Meine Bachelorarbeit hatte den Titel „Occurrence and abundance of common and rare vascular plants in two prairie fen habitats in the Redberry Lake Biosphere Region, Saskatchewan, Canada“. Ich habe untersucht, wie viele Arten und Populationen seltener Gefäßpflanzen im Sommer 2024 in zwei unterschiedlichen Feuchtgebieten (Verlandungsregionen eines Binnensalzsees) des Biosphärenreservats vorkommen. Dabei ging es auch um die Frage, ob sich die beiden Flächen hinsichtlich der Anzahl und Zusammensetzung der seltenen Arten unterscheiden, in welcher Vegetationsstruktur diese Arten auftreten und ob die Gebiete die Kriterien für sogenannte „Important Plant Areas“ erfüllen.

 

Wie sah dein Arbeitsalltag während der Feldarbeit aus? Hattest du Unterstützung?

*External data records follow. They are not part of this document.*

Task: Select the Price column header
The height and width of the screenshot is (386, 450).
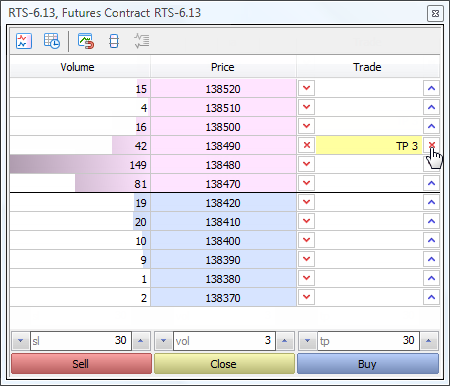Action: (x=223, y=67)
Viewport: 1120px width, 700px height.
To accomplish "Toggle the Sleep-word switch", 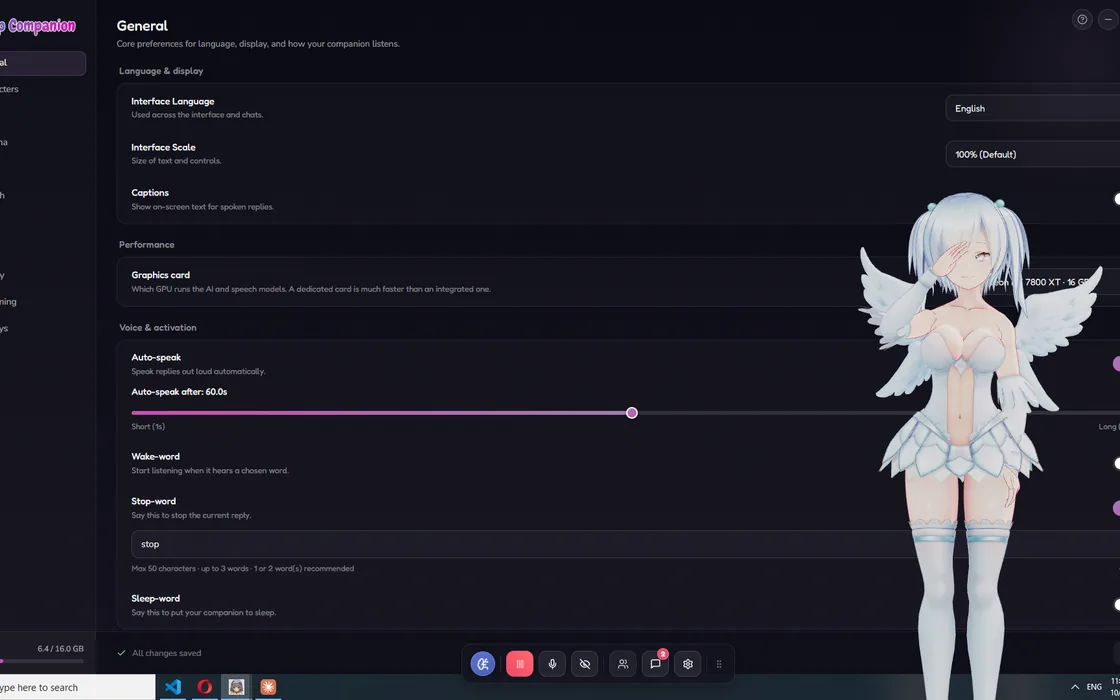I will pos(1116,605).
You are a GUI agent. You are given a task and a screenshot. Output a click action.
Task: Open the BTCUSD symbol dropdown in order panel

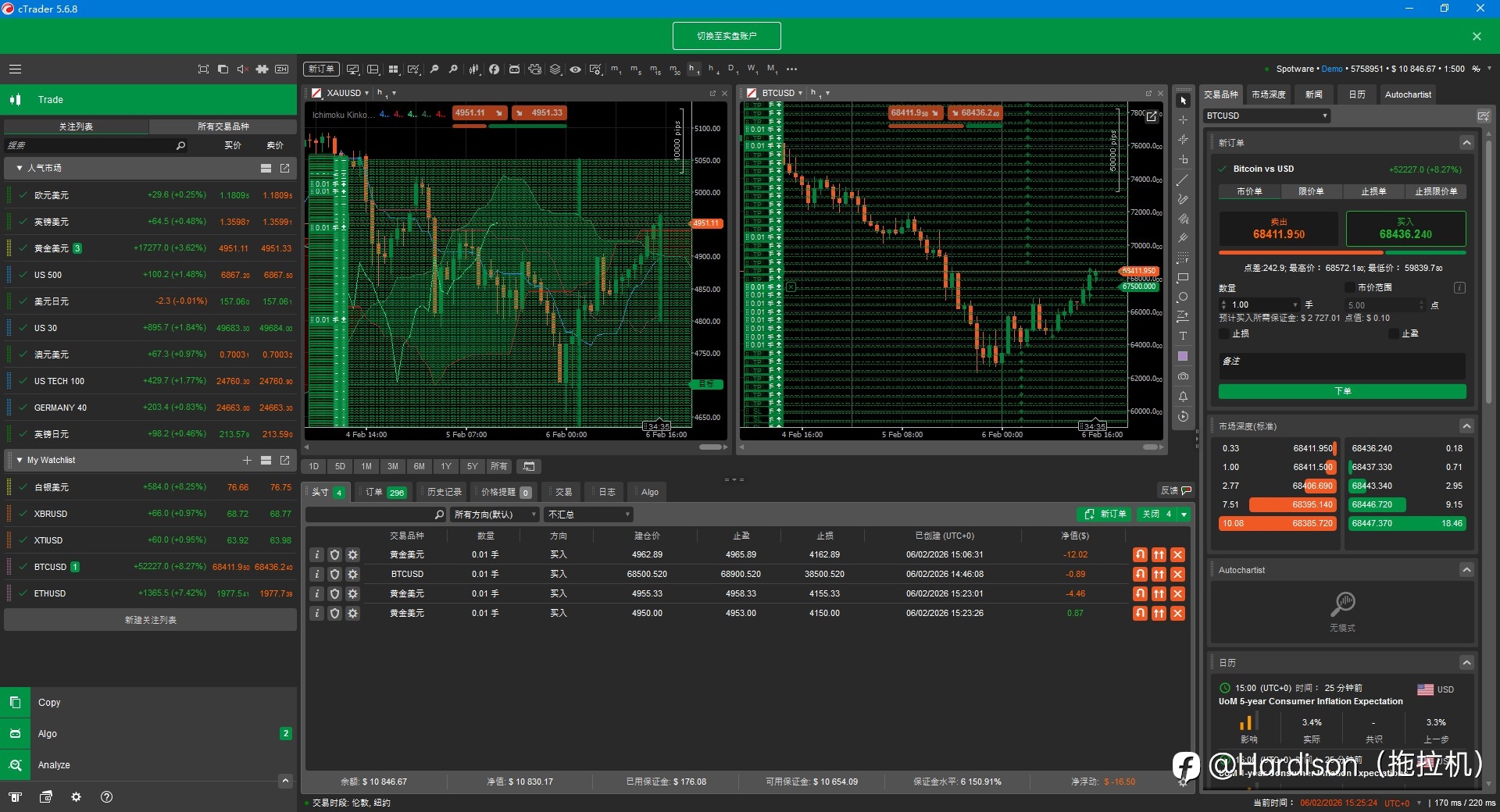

Ein- bis zweimal pro Woche habe ich zusammen mit drei weiteren Studierenden in einem kleinen Haus am Redberry Lake übernachtet, mitten im Biosphärenreservat. Von dort aus sind wir mit dem Auto zu unseren jeweiligen Untersuchungsflächen gefahren. Ich habe meist sechs bis acht Stunden pro Tag draußen gearbeitet. Teilweise war ich mit den anderen unterwegs, aber oft auch ganz allein, weil sie andere Gebiete bearbeitet haben. Während ich konkret für meine Bachelorarbeit geforscht habe, waren die anderen Studierenden Teil anderer Forschungsprojekte. Das bedeutete, dass ich meine Daten selbstständig erhoben habe, was zwar anstrengend, aber auch sehr lehrreich war.

 

Welche Methoden hast du genutzt, um die Vegetation zu untersuchen?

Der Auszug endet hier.